• [What you should do]:
Could you format the records from the line with "Task: Go to last page of History Mainline" up to and including the line with "click(x=243, y=373)" as a JSON list of strings, one string per line, with blank lines left out?

━━━ Records for this exercise ━━━

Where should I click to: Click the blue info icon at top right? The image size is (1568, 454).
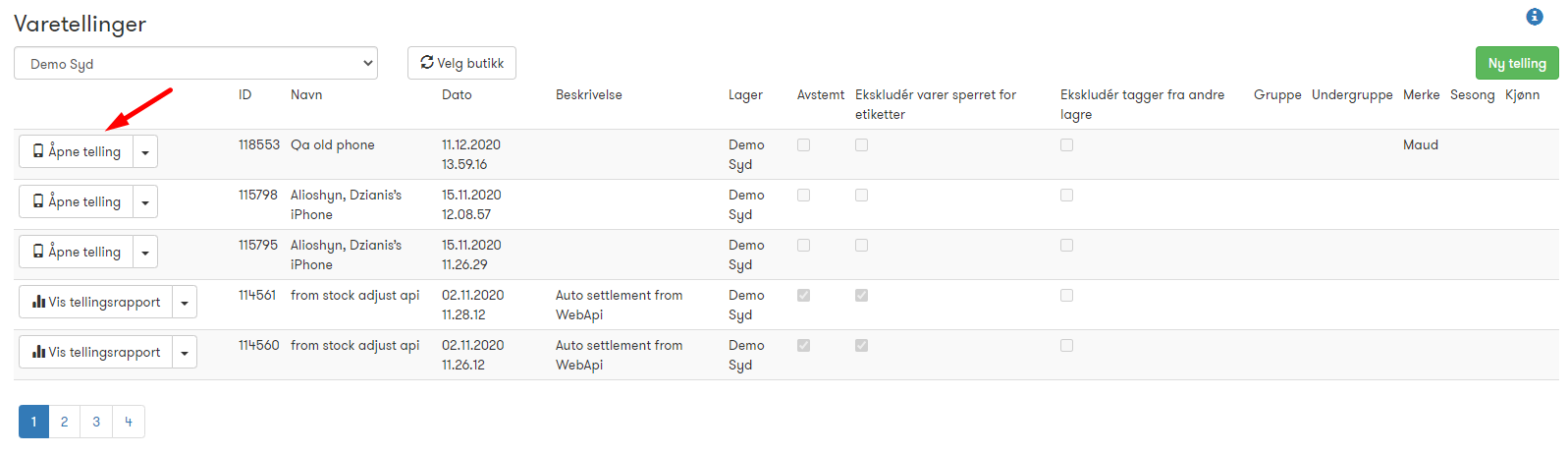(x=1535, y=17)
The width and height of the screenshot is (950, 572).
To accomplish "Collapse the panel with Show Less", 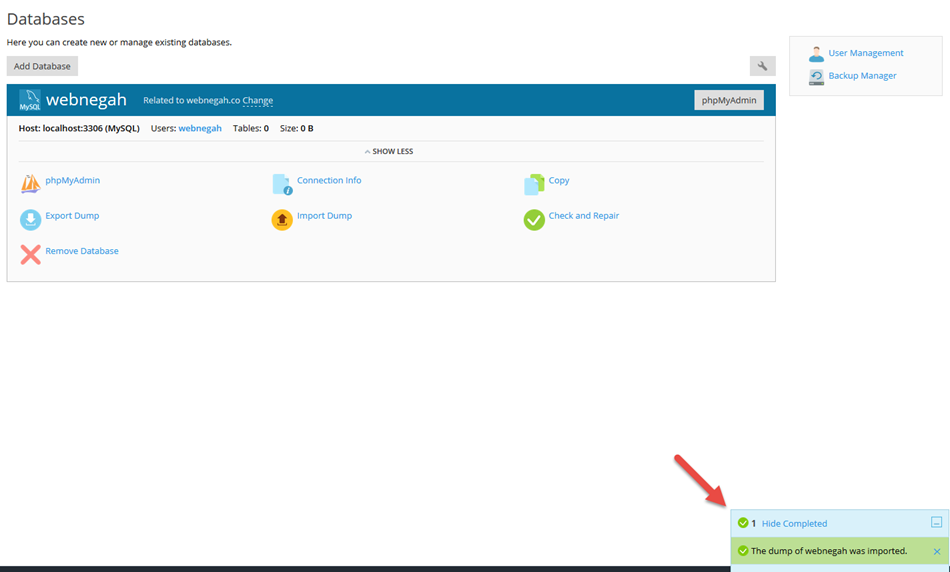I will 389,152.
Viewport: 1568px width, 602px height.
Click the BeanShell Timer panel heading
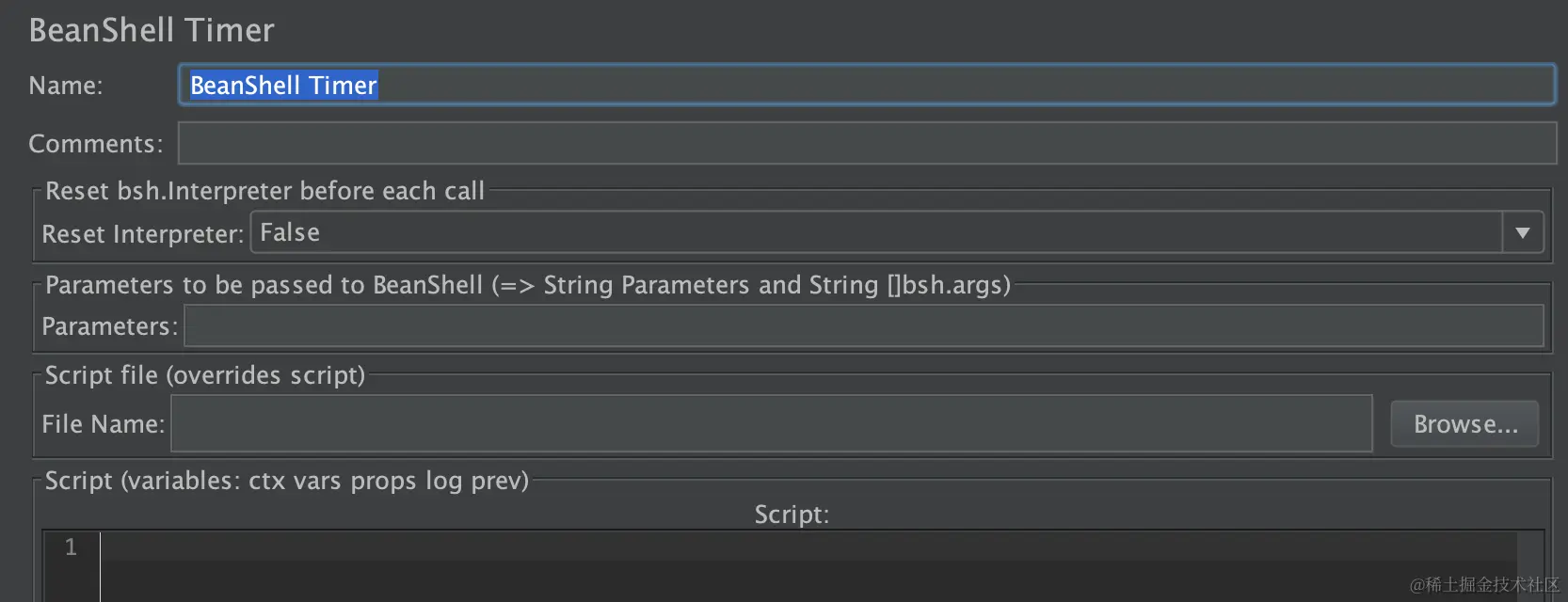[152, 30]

━━━
━━━ Records for this exercise ━━━

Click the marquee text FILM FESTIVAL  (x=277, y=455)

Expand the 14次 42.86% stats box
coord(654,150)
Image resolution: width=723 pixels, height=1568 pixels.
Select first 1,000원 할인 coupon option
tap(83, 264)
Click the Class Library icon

━━━
━━━ Records for this exercise ━━━

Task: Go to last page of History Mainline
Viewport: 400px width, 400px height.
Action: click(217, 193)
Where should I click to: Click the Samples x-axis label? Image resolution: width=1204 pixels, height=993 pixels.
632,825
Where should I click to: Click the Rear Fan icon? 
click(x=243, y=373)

━━━

• [Result]:
[
  "Task: Go to last page of History Mainline",
  "Viewport: 400px width, 400px height.",
  "Action: click(217, 193)",
  "Where should I click to: Click the Samples x-axis label? Image resolution: width=1204 pixels, height=993 pixels.",
  "632,825",
  "Where should I click to: Click the Rear Fan icon? ",
  "click(x=243, y=373)"
]